Start of RECORDED INFORMATION

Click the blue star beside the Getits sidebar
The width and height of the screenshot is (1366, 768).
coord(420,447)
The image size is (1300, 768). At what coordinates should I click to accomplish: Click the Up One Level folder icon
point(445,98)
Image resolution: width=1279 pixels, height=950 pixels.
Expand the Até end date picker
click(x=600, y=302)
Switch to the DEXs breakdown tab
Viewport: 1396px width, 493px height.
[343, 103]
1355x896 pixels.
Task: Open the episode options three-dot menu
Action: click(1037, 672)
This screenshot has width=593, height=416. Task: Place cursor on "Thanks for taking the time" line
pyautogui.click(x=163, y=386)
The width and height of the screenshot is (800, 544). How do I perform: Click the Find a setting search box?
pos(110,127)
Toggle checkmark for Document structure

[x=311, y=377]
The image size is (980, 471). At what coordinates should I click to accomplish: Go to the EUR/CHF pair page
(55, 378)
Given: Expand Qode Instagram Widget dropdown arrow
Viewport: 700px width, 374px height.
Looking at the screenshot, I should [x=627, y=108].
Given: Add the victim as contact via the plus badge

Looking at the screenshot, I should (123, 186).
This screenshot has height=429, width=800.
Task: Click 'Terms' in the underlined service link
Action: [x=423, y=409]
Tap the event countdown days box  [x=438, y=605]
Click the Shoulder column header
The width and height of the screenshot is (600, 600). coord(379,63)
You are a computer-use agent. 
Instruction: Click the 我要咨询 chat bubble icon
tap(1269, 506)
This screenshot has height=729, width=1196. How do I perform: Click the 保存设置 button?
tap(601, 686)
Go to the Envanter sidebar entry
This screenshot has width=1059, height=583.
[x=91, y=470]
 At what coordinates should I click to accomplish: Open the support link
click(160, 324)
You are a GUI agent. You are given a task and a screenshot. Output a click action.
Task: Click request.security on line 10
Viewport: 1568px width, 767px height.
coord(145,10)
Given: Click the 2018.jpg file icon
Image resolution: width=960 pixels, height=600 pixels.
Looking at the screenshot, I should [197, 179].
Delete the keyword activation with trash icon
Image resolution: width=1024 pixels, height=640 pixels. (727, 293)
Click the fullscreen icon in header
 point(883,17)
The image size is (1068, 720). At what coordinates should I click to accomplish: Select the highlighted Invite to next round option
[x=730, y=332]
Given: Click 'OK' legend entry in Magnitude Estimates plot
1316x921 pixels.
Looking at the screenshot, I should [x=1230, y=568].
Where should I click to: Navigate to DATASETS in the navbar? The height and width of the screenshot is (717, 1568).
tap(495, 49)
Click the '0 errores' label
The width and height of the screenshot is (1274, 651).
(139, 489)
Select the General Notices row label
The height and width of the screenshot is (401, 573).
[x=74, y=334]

End of RECORDED INFORMATION

*EXERCISE AIM:*
Each record shown above must be reproduced exactly.

*ANSWER SECTION:*
Click the blue star beside the Getits sidebar
The width and height of the screenshot is (1366, 768).
coord(420,447)
The image size is (1300, 768). At what coordinates should I click to accomplish: Click the Up One Level folder icon
point(445,98)
Image resolution: width=1279 pixels, height=950 pixels.
Expand the Até end date picker
click(x=600, y=302)
Switch to the DEXs breakdown tab
Viewport: 1396px width, 493px height.
[343, 103]
1355x896 pixels.
Task: Open the episode options three-dot menu
Action: click(1037, 672)
This screenshot has width=593, height=416. Task: Place cursor on "Thanks for taking the time" line
pyautogui.click(x=163, y=386)
The width and height of the screenshot is (800, 544). How do I perform: Click the Find a setting search box?
pos(110,127)
Toggle checkmark for Document structure

[x=311, y=377]
The image size is (980, 471). At what coordinates should I click to accomplish: Go to the EUR/CHF pair page
(55, 378)
Given: Expand Qode Instagram Widget dropdown arrow
Viewport: 700px width, 374px height.
Looking at the screenshot, I should [x=627, y=108].
Given: Add the victim as contact via the plus badge

Looking at the screenshot, I should (123, 186).
This screenshot has height=429, width=800.
Task: Click 'Terms' in the underlined service link
Action: [x=423, y=409]
Tap the event countdown days box  [x=438, y=605]
Click the Shoulder column header
The width and height of the screenshot is (600, 600). coord(379,63)
You are a computer-use agent. 
Instruction: Click the 我要咨询 chat bubble icon
tap(1269, 506)
This screenshot has height=729, width=1196. How do I perform: Click the 保存设置 button?
tap(601, 686)
Go to the Envanter sidebar entry
This screenshot has width=1059, height=583.
[x=91, y=470]
 At what coordinates should I click to accomplish: Open the support link
click(160, 324)
You are a GUI agent. You are given a task and a screenshot. Output a click action.
Task: Click request.security on line 10
Viewport: 1568px width, 767px height.
coord(145,10)
Given: Click the 2018.jpg file icon
Image resolution: width=960 pixels, height=600 pixels.
Looking at the screenshot, I should [197, 179].
Delete the keyword activation with trash icon
Image resolution: width=1024 pixels, height=640 pixels. (727, 293)
Click the fullscreen icon in header
 point(883,17)
The image size is (1068, 720). At what coordinates should I click to accomplish: Select the highlighted Invite to next round option
[x=730, y=332]
Given: Click 'OK' legend entry in Magnitude Estimates plot
1316x921 pixels.
Looking at the screenshot, I should [x=1230, y=568].
Where should I click to: Navigate to DATASETS in the navbar? The height and width of the screenshot is (717, 1568).
tap(495, 49)
Click the '0 errores' label
The width and height of the screenshot is (1274, 651).
(139, 489)
Select the General Notices row label
The height and width of the screenshot is (401, 573).
[x=74, y=334]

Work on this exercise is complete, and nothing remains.